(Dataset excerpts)
Content starts
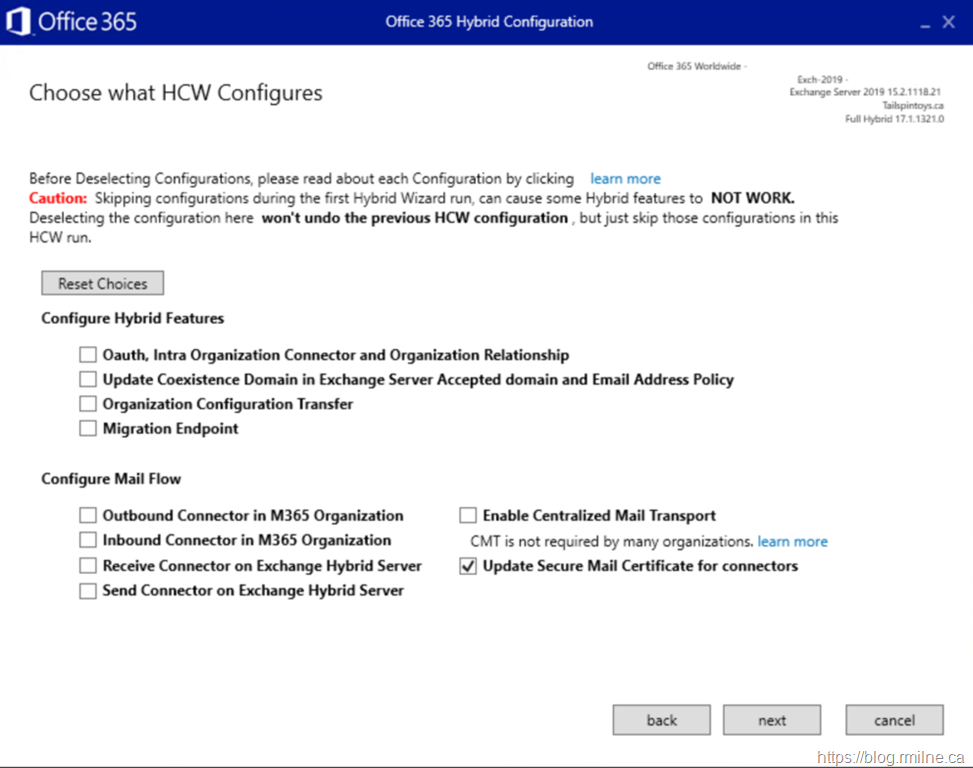Tick Send Connector on Exchange Hybrid Server
The image size is (973, 768).
coord(88,591)
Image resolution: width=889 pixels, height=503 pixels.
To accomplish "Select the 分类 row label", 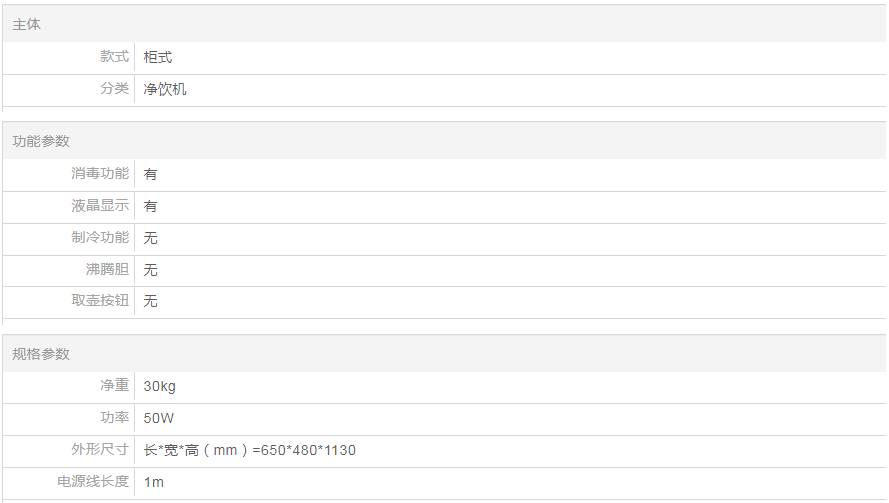I will coord(114,89).
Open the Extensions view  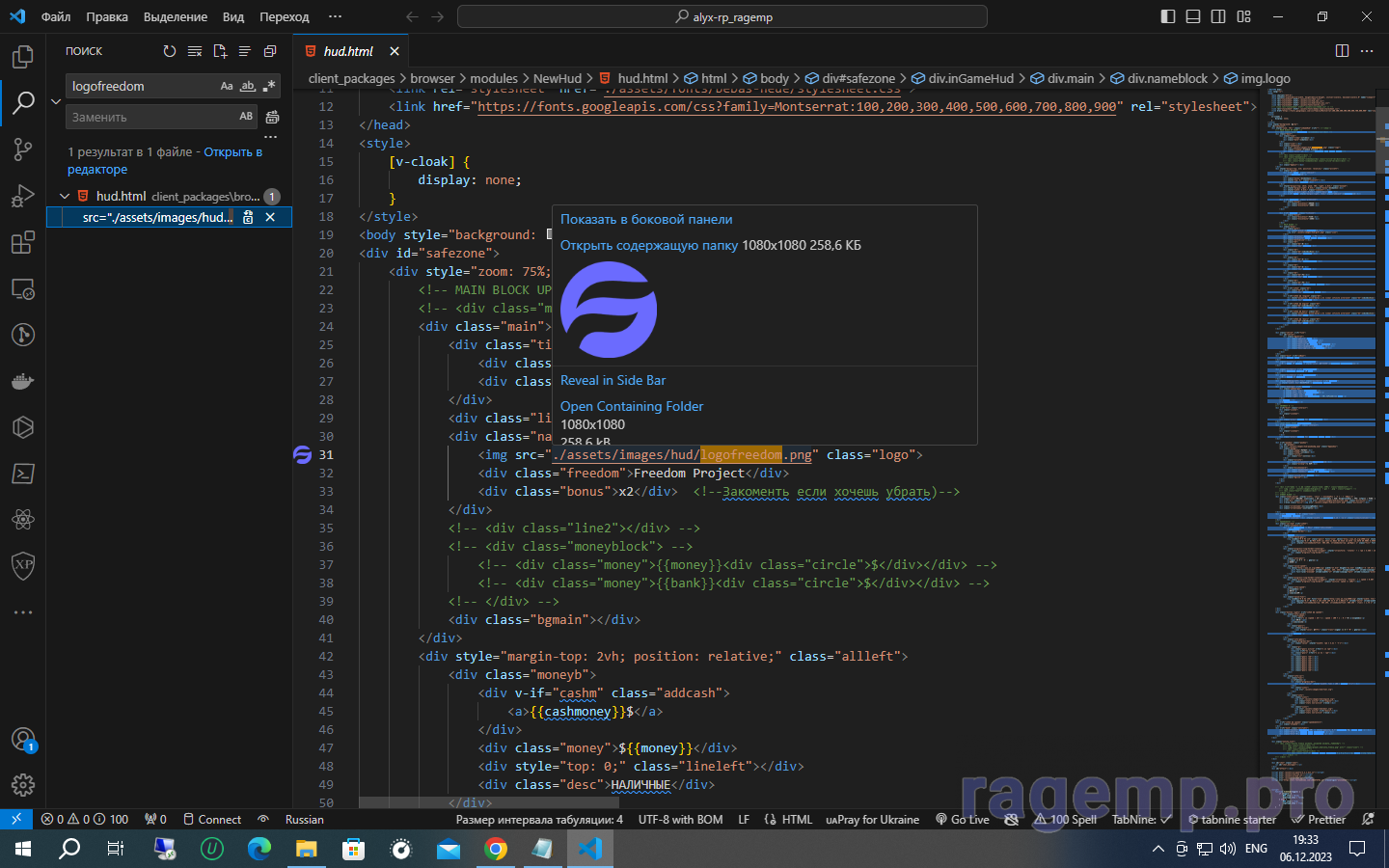tap(23, 242)
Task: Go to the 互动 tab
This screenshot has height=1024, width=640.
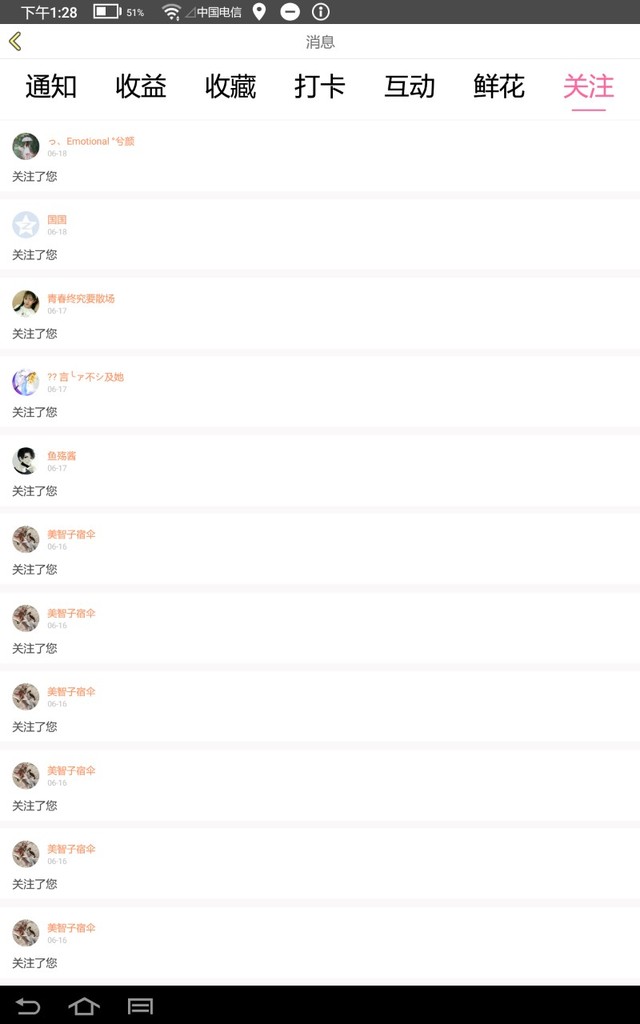Action: (409, 86)

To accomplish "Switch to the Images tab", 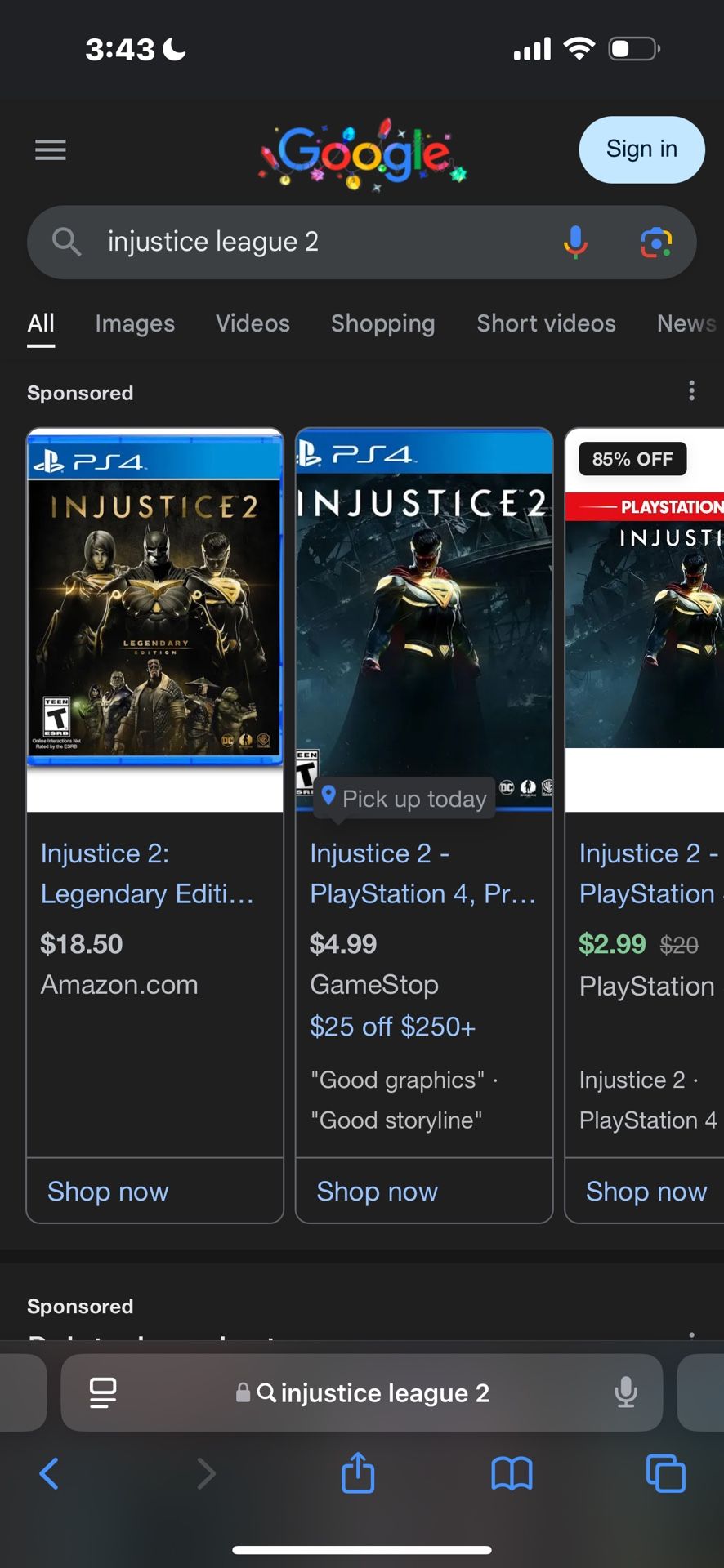I will pyautogui.click(x=135, y=323).
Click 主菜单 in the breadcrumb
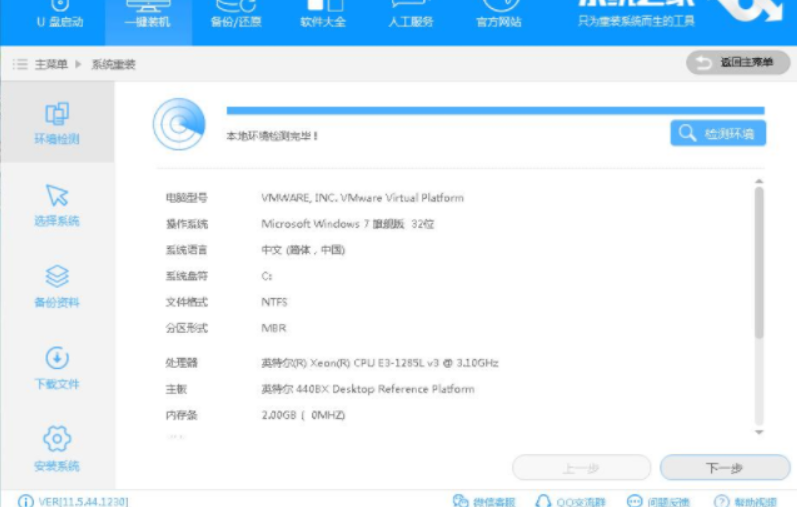Screen dimensions: 797x507 coord(51,64)
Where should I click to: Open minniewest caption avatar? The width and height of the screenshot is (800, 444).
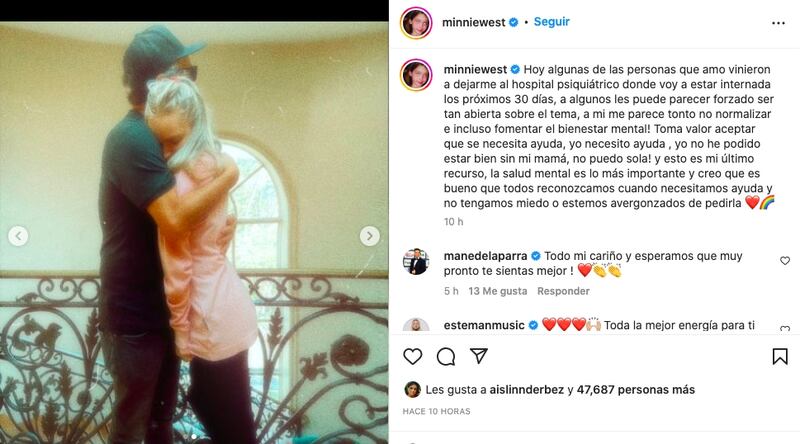[416, 75]
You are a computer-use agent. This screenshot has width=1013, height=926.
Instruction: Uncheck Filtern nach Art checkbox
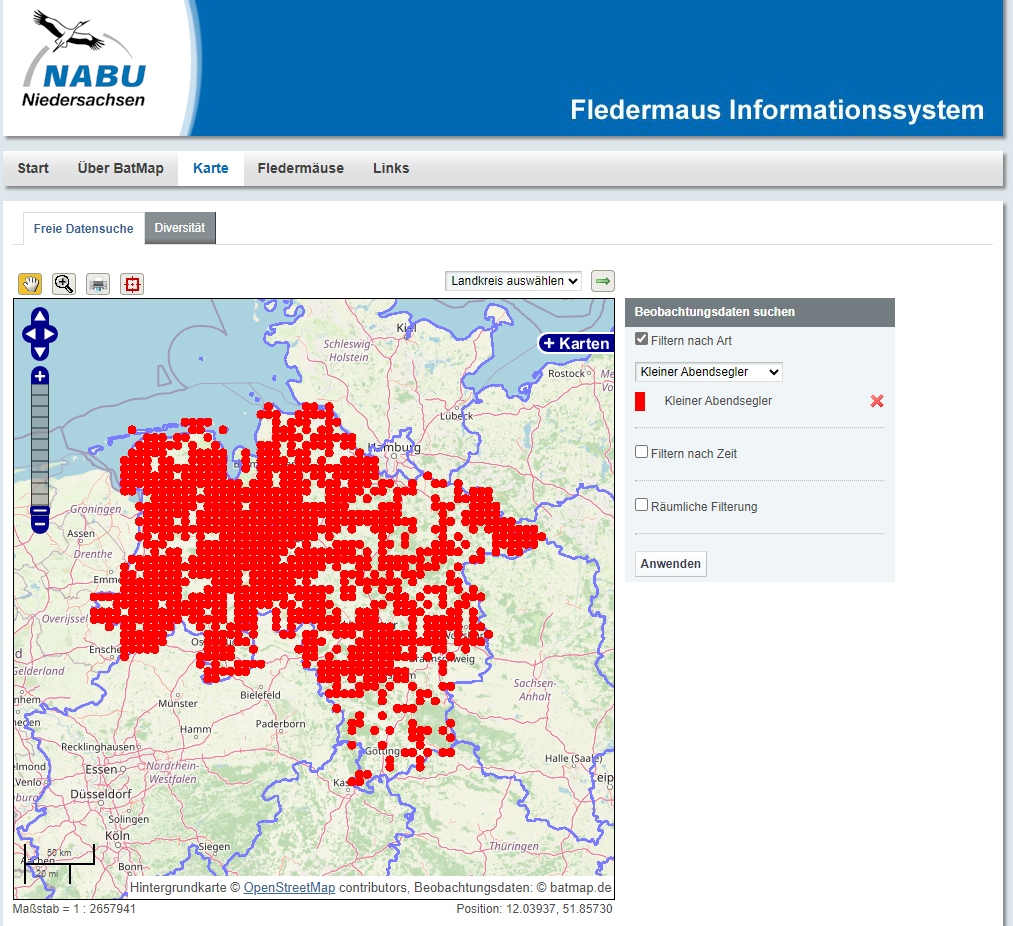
Content ends
● **Action item**:
Only the lines from the one containing "Where should I" through the last line of the entries above, both included, belong in the answer, written out exactly; pictures do not.

● **Written solution**:
Where should I click to: Open minniewest caption avatar? The width and height of the screenshot is (800, 444).
[416, 75]
You are a computer-use agent. This screenshot has width=1013, height=926.
Instruction: Uncheck Filtern nach Art checkbox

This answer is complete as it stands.